Are Legos A Better Investment Than Gold?

Original Article:

For those looking for a solid return on their investment, an online tour of toys on eBay could be time better spent than a call to a broker. That's because a Lego set in mint condition may well represent a better future haul than a pot of gold.

An analysis by the Telegraph found investors obtained a better return purchasing Lego sets over the past few years than they did through the stock market, bank accounts or bullion.

The average annual return from the Financial Times Stock Exchange 100 index, during the past decade and a half is 4.1 percent, including dividends, the British newspaper found.

Conversely, Lego sets left untouched in their original packaging have increased in value 12 percent each year since the turn of the Millennium, with second-hand buyers willing to fork out more for certain sets the moment they go out of production.
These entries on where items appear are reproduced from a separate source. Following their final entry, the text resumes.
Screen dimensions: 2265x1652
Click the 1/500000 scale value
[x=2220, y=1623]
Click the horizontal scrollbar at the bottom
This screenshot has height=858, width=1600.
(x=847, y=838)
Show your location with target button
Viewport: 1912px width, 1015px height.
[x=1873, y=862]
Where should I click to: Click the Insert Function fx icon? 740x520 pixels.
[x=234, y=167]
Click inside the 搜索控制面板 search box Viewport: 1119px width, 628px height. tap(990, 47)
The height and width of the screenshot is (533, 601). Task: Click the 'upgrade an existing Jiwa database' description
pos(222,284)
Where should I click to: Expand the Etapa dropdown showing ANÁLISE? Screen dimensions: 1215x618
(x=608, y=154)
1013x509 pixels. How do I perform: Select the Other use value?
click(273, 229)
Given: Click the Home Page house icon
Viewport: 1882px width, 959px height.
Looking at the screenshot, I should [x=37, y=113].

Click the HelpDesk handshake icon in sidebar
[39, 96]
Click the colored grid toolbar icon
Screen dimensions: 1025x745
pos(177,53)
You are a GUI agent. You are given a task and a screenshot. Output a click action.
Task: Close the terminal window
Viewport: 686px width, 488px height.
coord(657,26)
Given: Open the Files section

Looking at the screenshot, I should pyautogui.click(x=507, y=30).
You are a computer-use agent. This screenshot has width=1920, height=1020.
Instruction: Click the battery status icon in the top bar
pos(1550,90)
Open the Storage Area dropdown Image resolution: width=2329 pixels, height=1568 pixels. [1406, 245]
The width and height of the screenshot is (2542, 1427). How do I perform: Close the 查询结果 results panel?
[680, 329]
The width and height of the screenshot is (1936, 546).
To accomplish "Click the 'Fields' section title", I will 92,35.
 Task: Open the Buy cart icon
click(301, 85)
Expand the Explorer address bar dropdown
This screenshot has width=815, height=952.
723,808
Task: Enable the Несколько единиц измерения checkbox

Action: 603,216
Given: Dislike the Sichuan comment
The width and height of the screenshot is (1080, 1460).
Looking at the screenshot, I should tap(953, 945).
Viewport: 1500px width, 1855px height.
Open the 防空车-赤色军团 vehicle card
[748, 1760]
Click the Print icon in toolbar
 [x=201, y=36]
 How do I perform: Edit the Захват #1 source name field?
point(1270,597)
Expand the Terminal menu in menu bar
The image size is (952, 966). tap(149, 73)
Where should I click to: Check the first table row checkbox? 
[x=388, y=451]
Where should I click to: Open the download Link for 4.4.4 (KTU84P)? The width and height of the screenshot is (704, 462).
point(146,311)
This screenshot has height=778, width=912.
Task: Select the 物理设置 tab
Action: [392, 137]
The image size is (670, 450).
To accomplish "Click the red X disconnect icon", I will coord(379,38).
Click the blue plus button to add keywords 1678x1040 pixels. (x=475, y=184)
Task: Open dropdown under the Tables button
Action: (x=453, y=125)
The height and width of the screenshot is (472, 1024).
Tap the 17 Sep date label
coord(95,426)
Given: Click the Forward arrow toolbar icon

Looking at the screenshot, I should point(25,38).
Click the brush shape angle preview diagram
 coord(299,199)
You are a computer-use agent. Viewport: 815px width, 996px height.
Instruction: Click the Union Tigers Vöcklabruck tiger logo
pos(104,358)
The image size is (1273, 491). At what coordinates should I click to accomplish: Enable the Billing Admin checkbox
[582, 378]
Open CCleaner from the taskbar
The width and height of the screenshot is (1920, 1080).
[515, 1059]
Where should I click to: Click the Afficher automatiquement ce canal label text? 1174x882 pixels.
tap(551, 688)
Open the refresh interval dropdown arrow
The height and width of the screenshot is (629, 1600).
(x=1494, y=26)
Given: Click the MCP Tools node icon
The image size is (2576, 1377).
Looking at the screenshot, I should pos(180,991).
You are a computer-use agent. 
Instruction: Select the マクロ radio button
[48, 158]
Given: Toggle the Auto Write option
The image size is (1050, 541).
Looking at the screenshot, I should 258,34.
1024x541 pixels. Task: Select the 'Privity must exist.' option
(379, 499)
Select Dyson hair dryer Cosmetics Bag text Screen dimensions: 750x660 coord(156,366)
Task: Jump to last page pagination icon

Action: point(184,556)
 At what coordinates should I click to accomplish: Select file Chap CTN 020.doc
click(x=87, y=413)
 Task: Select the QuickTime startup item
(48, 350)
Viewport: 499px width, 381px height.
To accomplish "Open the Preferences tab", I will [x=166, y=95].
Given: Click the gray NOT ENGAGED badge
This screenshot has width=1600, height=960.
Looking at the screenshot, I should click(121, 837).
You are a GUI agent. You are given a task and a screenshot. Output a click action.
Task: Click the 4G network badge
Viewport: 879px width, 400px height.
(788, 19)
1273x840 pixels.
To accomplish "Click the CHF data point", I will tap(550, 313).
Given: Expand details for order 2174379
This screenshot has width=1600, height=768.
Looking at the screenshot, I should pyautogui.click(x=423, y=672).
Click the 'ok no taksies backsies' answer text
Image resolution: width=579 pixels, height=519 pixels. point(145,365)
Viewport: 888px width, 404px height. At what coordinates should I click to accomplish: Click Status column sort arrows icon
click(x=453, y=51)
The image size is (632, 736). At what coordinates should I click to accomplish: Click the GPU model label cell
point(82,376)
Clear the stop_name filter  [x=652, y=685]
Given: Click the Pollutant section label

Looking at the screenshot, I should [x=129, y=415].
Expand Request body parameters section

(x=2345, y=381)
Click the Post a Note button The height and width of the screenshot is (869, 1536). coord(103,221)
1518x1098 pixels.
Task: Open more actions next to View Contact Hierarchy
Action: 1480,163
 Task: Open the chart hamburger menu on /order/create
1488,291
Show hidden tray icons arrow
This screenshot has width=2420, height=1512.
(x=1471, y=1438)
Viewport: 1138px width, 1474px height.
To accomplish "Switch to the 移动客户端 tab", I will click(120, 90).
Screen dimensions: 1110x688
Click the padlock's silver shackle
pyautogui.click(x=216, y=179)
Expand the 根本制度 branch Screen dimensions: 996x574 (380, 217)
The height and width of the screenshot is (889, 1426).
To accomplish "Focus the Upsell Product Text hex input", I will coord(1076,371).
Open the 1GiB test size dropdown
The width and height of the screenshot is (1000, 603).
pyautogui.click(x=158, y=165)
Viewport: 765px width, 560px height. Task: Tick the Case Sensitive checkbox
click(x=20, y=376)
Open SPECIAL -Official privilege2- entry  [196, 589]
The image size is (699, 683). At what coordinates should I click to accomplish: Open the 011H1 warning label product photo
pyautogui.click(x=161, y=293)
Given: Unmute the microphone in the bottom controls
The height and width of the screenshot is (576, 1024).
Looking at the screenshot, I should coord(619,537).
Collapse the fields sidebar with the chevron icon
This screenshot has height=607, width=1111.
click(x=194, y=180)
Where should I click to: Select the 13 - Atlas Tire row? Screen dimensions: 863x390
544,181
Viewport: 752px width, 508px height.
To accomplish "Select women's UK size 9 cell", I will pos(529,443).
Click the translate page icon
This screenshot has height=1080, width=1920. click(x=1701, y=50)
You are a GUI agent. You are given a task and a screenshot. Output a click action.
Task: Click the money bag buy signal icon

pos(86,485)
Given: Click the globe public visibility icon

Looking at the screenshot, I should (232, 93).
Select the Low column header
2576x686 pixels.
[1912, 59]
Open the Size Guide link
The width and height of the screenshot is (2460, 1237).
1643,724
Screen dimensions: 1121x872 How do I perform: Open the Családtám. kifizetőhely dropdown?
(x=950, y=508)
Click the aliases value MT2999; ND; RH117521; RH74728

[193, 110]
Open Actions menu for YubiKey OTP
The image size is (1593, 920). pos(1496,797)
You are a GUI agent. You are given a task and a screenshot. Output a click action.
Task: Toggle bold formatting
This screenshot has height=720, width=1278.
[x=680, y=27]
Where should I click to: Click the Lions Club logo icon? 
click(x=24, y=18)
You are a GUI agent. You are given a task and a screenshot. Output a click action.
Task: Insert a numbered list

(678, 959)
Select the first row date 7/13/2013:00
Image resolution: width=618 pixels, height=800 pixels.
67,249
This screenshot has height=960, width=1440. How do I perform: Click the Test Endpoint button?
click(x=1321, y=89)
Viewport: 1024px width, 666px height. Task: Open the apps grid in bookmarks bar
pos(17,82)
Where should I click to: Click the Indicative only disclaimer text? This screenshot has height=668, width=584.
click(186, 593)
Modern editions are fetching even loftier prices, with those coming out last year selling on eBay for 36 percent more than their original cost.

At the same time, mainstream investments did not perform anywhere near as well as the sets of plastic building bricks.

Investing in gold drew a 9.6 percent yearly return over the last 15 years, while those who opted to go with a savings account accrued 2.8 percent annually, said the paper, citing investment firm Hargreaves Lansdown.

Old sets based around films like Star Wars are among the most popular with collectors. But even sets based on such mundane scenes as town roads are surging in value.

"Lego investing is not hitting bubble-like status," Ed Maciorowski, founder of, told the Telegraph. "That is partly because the Lego company doesn't promote the secondary market, it wants to sell direct to customers."